And with regards to your second statement, if I am in trouble financially, but, I find this company that says if you pay R4500.00 you come into our network at the highest level, and can earn up to 'X' amount in a year, I would do my homework before joining. Not everybody has that kind of money, I know I don't.

I am not making money off charity. To rebuild a community costs money. To help people costs money. What we are trying to do, is merely help those who live in Suburbia and earn a low income, earn some extra money, and also help those who live in townships to actually be able to support their families.

Why do people break into houses? Steal Cars? Rob people at gunpoint? .. for money .. if everyone can work together as a nation to change the unemployment, crime levels will come down. 

Changing people's mindsets about anything is a difficult task. And getting the idea of a crime free, unemployment free South Africa across the board and into the mind of every South African is our biggest obstacle, but we believe we can do it. And we will. And when we do, I hope everybody is ready for it.  :Smile:

----------


## adele.strydom

So it seems in my rush to type everything out, I gave you incorrect information. My apologies for that. Here are the correct figures ..

44% is used for commission
38% is used for bank charges and Tax
18% is used for Research & Development

http://www.1wayforward.org/index.php...u_item~~L1_535

Sorry again. I hope this explains it better.

----------

• [SUPPLIED MATERIAL]
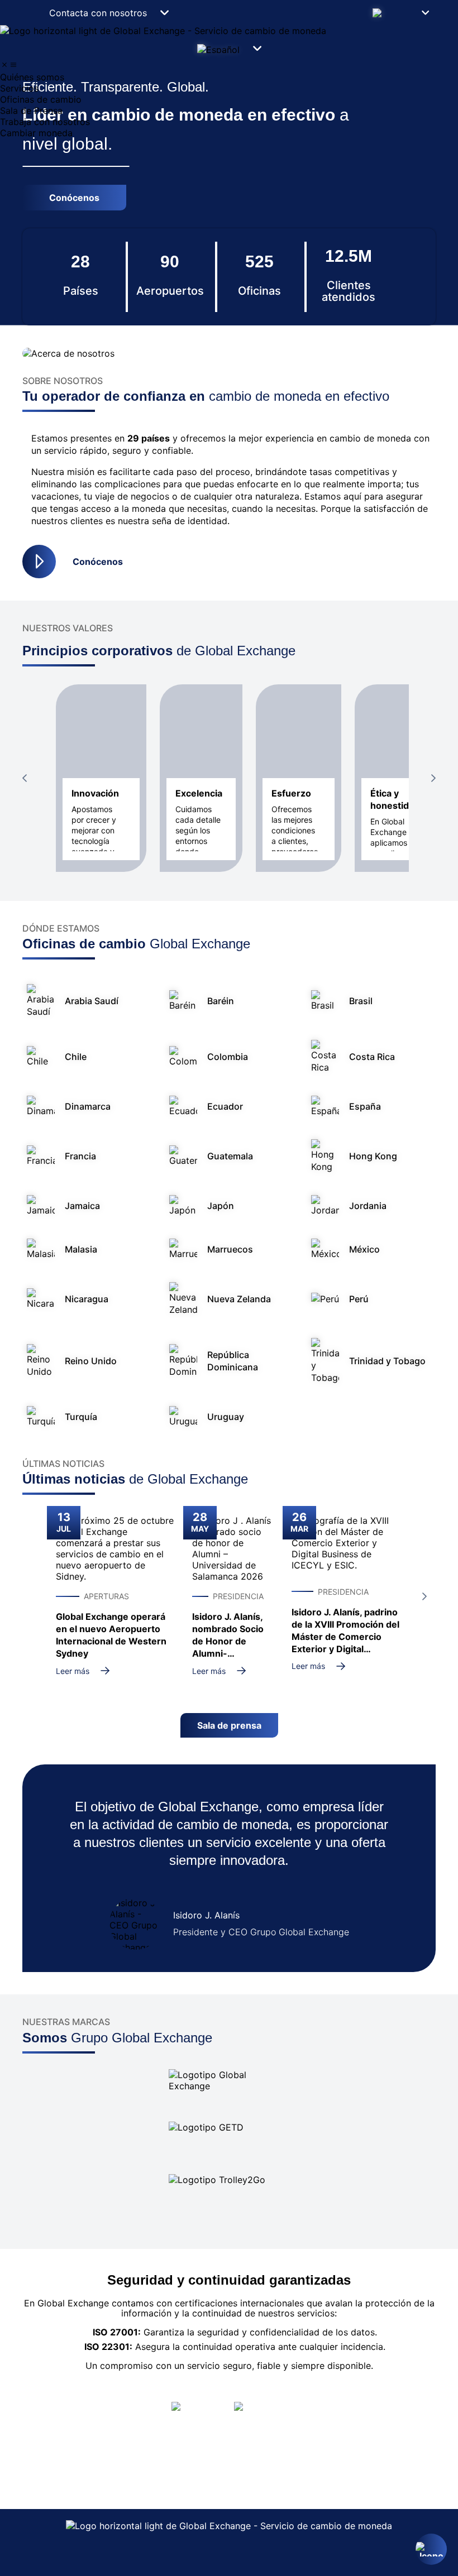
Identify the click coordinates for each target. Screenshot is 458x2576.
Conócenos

• [EXERCISE REQUIREMENTS] Reproduce everything in the forum thread above from "And with regards" down to "know I don't.", word for word.

• [RIGHT ANSWER]
And with regards to your second statement, if I am in trouble financially, but, I find this company that says if you pay R4500.00 you come into our network at the highest level, and can earn up to 'X' amount in a year, I would do my homework before joining. Not everybody has that kind of money, I know I don't.